Зачем было заявлять, что он «ненавидит прозу», если он требовал от своих студентов, чтобы они читали Музиля, Кафку, Кальвино и других и рекомендовал Горбачеву публиковать Пруста и Джойса в виде подвалов в «Правде»? Почему он так щедро угощал своих критиков возможностью не принимать его всерьез? Зачем он подорвал свою интеллектуальную репутацию до такой степени, что редактору американского сборника разных интервью с ним («Joseph Brodsky. Conversations», 2002) пришлось констатировать, что «его встречи с журналистами, писателями, поэтами и другими собеседниками» отличаются не только «большой серьезностью», но и изобилуют «чистой воды чепухой»? Нервы? Страсть к провокации? Склонность доводить каждую мысль до своего логического — а иногда абсурдного — конца? Вопрос не имеет однозначного ответа.
Хотя Бродский за двадцать пять лет дал сотни интервью, его отношение к жанру было двойственным. Частично потому, что он боялся, что его слова и мысли будут изложены неправильно, частично потому, что он осознавал, что выражается иногда необдуманно. В этом отношении интервью были действительно интервру, пользуясь его собственным выражением. Поэтому он был против того, чтобы их собрали в книгу. Однако после его смерти вышло несколько сборников интервью — по-английски (упомянутый выше том «Conversations») и по-русски («Иосиф Бродский. Большая книга интервью»). Особое место занимают его беседы с Соломоном Волковым, который в течение десяти лет систематически записывал свои разговоры с Бродским о его жизни и отношении к другим писателям. Еще при жизни Бродского некоторые из этих бесед были напечатаны в журналах, а после его смерти они были собраны в один том, который вышел и по-русски, и по-английски.

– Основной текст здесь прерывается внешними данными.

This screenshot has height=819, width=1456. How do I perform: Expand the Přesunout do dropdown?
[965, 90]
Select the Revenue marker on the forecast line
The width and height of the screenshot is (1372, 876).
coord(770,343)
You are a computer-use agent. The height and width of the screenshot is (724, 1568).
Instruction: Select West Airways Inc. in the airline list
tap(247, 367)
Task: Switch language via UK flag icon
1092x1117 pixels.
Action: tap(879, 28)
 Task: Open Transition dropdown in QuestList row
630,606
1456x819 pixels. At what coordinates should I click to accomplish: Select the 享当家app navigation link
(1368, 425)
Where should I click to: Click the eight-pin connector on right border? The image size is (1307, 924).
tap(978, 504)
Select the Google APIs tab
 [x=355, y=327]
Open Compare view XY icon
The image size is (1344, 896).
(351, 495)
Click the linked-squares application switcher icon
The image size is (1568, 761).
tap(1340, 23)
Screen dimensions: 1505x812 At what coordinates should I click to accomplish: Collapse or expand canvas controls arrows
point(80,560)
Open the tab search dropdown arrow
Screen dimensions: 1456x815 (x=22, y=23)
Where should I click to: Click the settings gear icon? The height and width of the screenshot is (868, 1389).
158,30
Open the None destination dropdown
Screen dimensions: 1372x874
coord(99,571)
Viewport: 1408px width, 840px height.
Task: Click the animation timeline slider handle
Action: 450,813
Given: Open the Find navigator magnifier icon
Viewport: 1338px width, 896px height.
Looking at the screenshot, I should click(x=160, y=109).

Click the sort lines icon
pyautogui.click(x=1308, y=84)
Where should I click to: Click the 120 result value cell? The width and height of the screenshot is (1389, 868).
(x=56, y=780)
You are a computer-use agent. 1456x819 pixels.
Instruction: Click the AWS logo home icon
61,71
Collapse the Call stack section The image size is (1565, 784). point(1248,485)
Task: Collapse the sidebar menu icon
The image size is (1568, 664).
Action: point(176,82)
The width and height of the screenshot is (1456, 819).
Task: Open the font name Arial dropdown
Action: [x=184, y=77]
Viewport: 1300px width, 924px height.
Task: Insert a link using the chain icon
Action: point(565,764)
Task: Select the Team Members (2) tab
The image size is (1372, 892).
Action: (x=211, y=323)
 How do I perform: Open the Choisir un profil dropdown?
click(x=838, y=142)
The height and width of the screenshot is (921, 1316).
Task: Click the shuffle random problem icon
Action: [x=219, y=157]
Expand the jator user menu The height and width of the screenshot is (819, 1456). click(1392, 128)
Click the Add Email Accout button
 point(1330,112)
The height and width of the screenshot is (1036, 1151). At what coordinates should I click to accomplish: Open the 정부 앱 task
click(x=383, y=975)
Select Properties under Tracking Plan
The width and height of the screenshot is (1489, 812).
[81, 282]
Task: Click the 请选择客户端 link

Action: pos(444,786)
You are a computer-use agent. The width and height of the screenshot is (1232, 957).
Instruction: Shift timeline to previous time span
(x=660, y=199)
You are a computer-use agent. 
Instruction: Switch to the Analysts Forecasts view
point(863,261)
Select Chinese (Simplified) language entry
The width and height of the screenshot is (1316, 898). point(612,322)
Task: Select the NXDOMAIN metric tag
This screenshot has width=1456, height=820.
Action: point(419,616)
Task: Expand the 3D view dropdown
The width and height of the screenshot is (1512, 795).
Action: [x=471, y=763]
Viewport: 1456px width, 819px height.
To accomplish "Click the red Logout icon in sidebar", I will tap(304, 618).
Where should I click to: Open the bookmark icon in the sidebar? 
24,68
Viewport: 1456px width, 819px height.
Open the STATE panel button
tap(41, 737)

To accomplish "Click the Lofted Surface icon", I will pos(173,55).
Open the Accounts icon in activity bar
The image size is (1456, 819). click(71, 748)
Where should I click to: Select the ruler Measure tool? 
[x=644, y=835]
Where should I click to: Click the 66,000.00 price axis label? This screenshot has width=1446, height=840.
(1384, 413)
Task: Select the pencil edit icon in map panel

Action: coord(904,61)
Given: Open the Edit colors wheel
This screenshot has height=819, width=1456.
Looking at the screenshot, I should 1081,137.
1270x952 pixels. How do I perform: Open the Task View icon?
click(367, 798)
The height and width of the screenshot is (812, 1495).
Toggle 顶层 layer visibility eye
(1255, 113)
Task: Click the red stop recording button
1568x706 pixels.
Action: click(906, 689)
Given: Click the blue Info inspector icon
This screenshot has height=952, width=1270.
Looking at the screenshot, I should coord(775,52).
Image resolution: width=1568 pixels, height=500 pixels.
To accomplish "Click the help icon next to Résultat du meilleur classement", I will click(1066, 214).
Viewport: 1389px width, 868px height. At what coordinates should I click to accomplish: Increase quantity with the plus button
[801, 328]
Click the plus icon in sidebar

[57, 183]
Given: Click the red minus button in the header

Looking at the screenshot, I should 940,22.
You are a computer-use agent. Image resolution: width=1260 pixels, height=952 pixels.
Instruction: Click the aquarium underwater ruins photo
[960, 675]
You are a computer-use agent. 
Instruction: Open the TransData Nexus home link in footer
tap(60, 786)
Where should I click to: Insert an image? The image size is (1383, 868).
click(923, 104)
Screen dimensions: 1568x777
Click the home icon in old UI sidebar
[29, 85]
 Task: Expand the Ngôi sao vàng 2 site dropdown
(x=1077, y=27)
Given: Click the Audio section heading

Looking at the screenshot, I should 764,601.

Несмотря на то что еще в конце 80-х годов Иосиф в разговоре со мной отозвался скептически о проекте Волкова, он продолжал беседовать с ним, да и не только с ним. Почему? Не потому ли, что эти беседы давали ему возможность сказать то, чего он не хотел или не мог или не было времени доверять бумаге? Не было ли это способом редактировать свою биографию?
Русский язык как теология
Если Язык для Бродского — чуть ли не метафизическая величина, существующая вне времени и пространства, отдельный язык, наиболее приспособленный для литературных, особенно поэтических, упражнений — его родной русский. В своем эссе о Мандельштаме он пишет, что «для духа, возможно, не существует лучшего пристанища», чем русский язык. Причина — гибкость языка, она снабжает «любое данное высказывание стереоскопическим качеством самого восприятия и часто обостряет и развивает последнее». Если бы Бродский создал свою теологию, это была бы «теология языка»: «Самое святое, что у нас есть, — это, может быть, не наши иконы, и даже не наша история — это наш язык». Русский язык обладает такими качествами, что он всегда будет порождать великую литературу, несмотря на количество писателей, которых преследуют или которые уезжают из страны, он таков, что «невозможно прекратить существование на нем, прекратить процесс письма».
Такая сакрализация русского языка родилась из убеждения Бродского в том, что язык этот способен на чудеса — на создание не только великой литературы, но и лучшего общественного строя. В одном из своих последних интервью 1993 года он заявил: «При таком языке, при таком наследии, при таком количестве людей неизбежно, что она [Россия] породит и великую культуру, и великую поэзию, и, я думаю, сносную политическую систему, в конце концов. На все это, разумеется, уйдет довольно много времени, особенно на последнее, на создание политической культуры».
Прогноз привлекательный, но есть ли шансы, что он оправдается? В России сотни лет говорят и пишут на одном и том же языке, и пока что нельзя сказать, чтобы он породил «сносную политическую систему». Почему это должно случиться в будущем, даже далеком, если не произошло прежде? Подобно мысли об эстетике как матери этики, идея эта отражала непоколебимую веру Бродского в силу языка и культуры, но имела слабую эмпирическую основу.